◆ Problem requirements: Search the entries for lines that contain the word "item", and report each one found.

○ ○ ○ ○ ○

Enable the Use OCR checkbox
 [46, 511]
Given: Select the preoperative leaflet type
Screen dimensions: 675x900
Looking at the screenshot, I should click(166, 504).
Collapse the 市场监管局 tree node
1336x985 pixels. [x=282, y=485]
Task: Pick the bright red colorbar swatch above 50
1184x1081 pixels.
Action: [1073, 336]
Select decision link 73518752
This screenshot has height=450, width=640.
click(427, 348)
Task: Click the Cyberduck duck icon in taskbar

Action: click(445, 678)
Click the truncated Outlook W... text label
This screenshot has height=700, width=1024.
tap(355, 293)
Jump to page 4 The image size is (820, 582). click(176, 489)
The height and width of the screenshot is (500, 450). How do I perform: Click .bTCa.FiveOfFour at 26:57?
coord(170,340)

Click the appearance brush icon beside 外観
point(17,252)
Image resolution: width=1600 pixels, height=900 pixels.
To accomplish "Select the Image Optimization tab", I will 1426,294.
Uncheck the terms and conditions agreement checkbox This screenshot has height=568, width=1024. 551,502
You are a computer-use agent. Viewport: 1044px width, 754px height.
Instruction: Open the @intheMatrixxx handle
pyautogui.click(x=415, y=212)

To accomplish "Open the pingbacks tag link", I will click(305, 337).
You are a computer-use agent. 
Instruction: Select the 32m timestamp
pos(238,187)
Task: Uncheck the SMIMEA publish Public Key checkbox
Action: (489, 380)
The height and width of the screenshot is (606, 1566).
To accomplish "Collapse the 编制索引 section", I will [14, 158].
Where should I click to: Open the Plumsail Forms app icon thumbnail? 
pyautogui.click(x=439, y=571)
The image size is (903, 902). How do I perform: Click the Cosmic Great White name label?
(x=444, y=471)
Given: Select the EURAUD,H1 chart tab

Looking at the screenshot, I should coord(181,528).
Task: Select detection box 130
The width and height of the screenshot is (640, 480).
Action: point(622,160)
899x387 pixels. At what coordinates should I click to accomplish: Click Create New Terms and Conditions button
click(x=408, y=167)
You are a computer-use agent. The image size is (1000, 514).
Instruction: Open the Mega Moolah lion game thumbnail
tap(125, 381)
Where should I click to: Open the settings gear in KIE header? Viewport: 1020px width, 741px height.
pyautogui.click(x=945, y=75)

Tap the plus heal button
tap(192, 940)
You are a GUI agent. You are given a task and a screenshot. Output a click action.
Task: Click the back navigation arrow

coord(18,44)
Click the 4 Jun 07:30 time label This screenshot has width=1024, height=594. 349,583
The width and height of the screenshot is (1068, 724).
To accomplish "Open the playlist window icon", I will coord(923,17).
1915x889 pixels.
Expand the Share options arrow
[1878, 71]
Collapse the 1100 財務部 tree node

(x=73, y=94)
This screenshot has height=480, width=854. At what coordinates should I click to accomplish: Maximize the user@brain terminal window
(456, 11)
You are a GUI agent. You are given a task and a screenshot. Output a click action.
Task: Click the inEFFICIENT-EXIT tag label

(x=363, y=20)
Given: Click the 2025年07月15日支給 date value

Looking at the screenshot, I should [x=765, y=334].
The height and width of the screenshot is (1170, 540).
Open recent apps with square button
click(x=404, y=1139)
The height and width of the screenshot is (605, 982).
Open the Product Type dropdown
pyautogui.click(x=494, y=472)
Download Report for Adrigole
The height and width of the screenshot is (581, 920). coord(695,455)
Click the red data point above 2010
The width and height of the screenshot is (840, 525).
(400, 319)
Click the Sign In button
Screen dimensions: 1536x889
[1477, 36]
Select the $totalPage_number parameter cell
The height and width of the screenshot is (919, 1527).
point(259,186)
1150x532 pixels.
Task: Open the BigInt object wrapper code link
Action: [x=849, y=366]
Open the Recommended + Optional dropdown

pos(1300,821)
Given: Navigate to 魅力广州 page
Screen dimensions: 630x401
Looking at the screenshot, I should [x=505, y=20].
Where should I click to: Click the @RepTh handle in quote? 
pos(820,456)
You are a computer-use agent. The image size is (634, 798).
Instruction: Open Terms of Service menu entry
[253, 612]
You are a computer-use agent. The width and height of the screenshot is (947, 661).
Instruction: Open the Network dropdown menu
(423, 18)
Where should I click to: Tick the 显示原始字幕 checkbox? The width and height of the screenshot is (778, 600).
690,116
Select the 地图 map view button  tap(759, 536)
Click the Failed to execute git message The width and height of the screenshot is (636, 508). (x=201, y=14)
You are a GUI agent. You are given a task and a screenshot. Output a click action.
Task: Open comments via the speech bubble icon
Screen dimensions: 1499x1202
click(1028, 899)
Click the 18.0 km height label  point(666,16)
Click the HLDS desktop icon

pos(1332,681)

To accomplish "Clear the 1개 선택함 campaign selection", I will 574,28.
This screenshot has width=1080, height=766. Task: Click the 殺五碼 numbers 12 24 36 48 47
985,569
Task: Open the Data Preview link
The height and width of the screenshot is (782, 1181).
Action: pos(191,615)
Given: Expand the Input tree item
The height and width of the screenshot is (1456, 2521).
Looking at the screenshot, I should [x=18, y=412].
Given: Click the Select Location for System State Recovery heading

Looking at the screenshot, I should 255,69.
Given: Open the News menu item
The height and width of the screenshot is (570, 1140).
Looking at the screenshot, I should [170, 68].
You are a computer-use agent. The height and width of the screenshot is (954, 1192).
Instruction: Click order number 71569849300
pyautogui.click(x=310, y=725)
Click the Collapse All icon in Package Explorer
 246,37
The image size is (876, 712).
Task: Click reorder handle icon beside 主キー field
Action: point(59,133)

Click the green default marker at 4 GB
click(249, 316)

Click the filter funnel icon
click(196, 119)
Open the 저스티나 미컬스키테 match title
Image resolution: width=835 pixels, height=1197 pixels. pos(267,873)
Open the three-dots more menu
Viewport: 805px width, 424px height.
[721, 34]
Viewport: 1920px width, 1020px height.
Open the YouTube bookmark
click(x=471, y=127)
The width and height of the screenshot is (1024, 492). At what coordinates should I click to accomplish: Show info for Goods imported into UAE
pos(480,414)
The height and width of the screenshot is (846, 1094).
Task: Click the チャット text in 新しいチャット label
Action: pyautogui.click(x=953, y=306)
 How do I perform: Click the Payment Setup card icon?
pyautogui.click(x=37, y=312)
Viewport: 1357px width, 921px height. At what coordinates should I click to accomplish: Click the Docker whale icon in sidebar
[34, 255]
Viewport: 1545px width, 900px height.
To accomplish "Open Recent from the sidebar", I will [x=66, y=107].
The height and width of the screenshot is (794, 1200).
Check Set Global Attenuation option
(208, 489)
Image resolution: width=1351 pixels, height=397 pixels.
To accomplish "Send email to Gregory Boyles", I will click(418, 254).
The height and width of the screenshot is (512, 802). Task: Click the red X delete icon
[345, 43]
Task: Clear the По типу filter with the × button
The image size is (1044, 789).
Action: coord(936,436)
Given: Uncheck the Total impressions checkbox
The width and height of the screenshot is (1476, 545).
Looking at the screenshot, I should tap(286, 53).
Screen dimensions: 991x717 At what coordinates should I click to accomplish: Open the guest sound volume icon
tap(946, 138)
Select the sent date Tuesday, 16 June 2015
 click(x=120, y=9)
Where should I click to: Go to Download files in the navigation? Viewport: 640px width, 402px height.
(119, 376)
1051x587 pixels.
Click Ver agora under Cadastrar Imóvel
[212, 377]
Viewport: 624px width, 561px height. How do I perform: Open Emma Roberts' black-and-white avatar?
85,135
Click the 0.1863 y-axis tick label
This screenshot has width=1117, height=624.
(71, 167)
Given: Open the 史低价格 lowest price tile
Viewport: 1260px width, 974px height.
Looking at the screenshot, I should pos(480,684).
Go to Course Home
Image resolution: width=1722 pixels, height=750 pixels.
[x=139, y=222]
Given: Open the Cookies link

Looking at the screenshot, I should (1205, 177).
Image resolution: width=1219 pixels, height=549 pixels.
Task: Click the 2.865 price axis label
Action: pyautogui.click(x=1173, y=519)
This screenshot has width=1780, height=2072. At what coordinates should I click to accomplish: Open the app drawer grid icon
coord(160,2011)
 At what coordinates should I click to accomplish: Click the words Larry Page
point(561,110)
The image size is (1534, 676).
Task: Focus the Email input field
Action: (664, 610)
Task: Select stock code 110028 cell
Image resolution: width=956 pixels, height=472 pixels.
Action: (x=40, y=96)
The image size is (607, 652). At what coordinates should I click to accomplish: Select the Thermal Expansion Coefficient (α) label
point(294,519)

○ ○ ○ ○ ○

◆ Reply:
Given: Expand the Input tree item
Given: Open the News menu item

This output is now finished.